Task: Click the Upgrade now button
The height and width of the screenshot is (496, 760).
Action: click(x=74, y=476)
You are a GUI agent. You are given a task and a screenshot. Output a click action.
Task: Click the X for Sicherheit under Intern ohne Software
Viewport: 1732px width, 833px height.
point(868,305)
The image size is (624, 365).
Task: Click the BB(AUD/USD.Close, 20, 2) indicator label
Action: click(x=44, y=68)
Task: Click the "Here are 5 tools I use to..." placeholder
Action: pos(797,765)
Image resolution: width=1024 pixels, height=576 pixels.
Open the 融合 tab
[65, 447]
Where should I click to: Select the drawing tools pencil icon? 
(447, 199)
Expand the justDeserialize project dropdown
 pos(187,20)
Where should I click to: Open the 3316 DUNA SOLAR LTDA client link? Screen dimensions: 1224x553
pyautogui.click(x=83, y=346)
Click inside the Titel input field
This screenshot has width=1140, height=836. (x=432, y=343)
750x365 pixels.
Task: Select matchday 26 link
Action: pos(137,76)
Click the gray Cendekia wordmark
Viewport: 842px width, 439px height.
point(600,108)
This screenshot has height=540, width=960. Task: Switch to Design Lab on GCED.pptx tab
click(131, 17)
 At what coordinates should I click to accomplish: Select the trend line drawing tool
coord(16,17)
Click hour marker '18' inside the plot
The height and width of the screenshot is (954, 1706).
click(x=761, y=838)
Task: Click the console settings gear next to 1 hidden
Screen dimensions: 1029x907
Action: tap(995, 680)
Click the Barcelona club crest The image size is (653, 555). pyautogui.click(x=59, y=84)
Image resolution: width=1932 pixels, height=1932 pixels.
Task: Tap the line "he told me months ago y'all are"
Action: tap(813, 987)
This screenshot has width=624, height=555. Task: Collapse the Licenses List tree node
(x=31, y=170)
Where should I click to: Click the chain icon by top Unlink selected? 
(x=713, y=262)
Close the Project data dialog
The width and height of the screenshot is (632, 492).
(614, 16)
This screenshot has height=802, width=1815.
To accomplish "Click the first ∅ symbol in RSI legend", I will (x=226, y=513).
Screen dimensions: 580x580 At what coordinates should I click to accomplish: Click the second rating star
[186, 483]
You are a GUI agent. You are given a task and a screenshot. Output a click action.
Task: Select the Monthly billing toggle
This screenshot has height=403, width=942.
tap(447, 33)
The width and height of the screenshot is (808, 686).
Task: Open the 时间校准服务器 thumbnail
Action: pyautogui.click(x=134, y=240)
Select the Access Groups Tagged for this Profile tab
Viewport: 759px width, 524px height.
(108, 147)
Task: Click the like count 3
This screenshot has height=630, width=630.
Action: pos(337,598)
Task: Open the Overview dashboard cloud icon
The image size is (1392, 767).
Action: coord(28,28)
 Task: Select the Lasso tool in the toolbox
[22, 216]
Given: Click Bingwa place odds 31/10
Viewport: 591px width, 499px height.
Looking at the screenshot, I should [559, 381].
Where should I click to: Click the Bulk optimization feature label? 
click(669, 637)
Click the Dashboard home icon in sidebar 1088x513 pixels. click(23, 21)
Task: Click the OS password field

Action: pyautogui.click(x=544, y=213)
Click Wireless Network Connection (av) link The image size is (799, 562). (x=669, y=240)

::::::::

*The task:*
A verbatim reproduction of all the records above is the expected answer.

*Result for this task:*
Task: Click the Upgrade now button
The height and width of the screenshot is (496, 760).
Action: click(x=74, y=476)
You are a GUI agent. You are given a task and a screenshot. Output a click action.
Task: Click the X for Sicherheit under Intern ohne Software
Viewport: 1732px width, 833px height.
point(868,305)
The image size is (624, 365).
Task: Click the BB(AUD/USD.Close, 20, 2) indicator label
Action: click(x=44, y=68)
Task: Click the "Here are 5 tools I use to..." placeholder
Action: pos(797,765)
Image resolution: width=1024 pixels, height=576 pixels.
Open the 融合 tab
[65, 447]
Where should I click to: Select the drawing tools pencil icon? 
(447, 199)
Expand the justDeserialize project dropdown
 pos(187,20)
Where should I click to: Open the 3316 DUNA SOLAR LTDA client link? Screen dimensions: 1224x553
pyautogui.click(x=83, y=346)
Click inside the Titel input field
This screenshot has width=1140, height=836. (x=432, y=343)
750x365 pixels.
Task: Select matchday 26 link
Action: pos(137,76)
Click the gray Cendekia wordmark
Viewport: 842px width, 439px height.
point(600,108)
This screenshot has height=540, width=960. Task: Switch to Design Lab on GCED.pptx tab
click(131, 17)
 At what coordinates should I click to accomplish: Select the trend line drawing tool
coord(16,17)
Click hour marker '18' inside the plot
The height and width of the screenshot is (954, 1706).
click(x=761, y=838)
Task: Click the console settings gear next to 1 hidden
Screen dimensions: 1029x907
Action: tap(995, 680)
Click the Barcelona club crest The image size is (653, 555). pyautogui.click(x=59, y=84)
Image resolution: width=1932 pixels, height=1932 pixels.
Task: Tap the line "he told me months ago y'all are"
Action: tap(813, 987)
This screenshot has width=624, height=555. Task: Collapse the Licenses List tree node
(x=31, y=170)
Where should I click to: Click the chain icon by top Unlink selected? 
(x=713, y=262)
Close the Project data dialog
The width and height of the screenshot is (632, 492).
(614, 16)
This screenshot has height=802, width=1815.
To accomplish "Click the first ∅ symbol in RSI legend", I will (x=226, y=513).
Screen dimensions: 580x580 At what coordinates should I click to accomplish: Click the second rating star
[186, 483]
You are a GUI agent. You are given a task and a screenshot. Output a click action.
Task: Select the Monthly billing toggle
This screenshot has height=403, width=942.
tap(447, 33)
The width and height of the screenshot is (808, 686).
Task: Open the 时间校准服务器 thumbnail
Action: pyautogui.click(x=134, y=240)
Select the Access Groups Tagged for this Profile tab
Viewport: 759px width, 524px height.
(108, 147)
Task: Click the like count 3
This screenshot has height=630, width=630.
Action: pos(337,598)
Task: Open the Overview dashboard cloud icon
The image size is (1392, 767).
Action: coord(28,28)
 Task: Select the Lasso tool in the toolbox
[22, 216]
Given: Click Bingwa place odds 31/10
Viewport: 591px width, 499px height.
Looking at the screenshot, I should [559, 381].
Where should I click to: Click the Bulk optimization feature label? 
click(669, 637)
Click the Dashboard home icon in sidebar 1088x513 pixels. click(23, 21)
Task: Click the OS password field

Action: pyautogui.click(x=544, y=213)
Click Wireless Network Connection (av) link The image size is (799, 562). (x=669, y=240)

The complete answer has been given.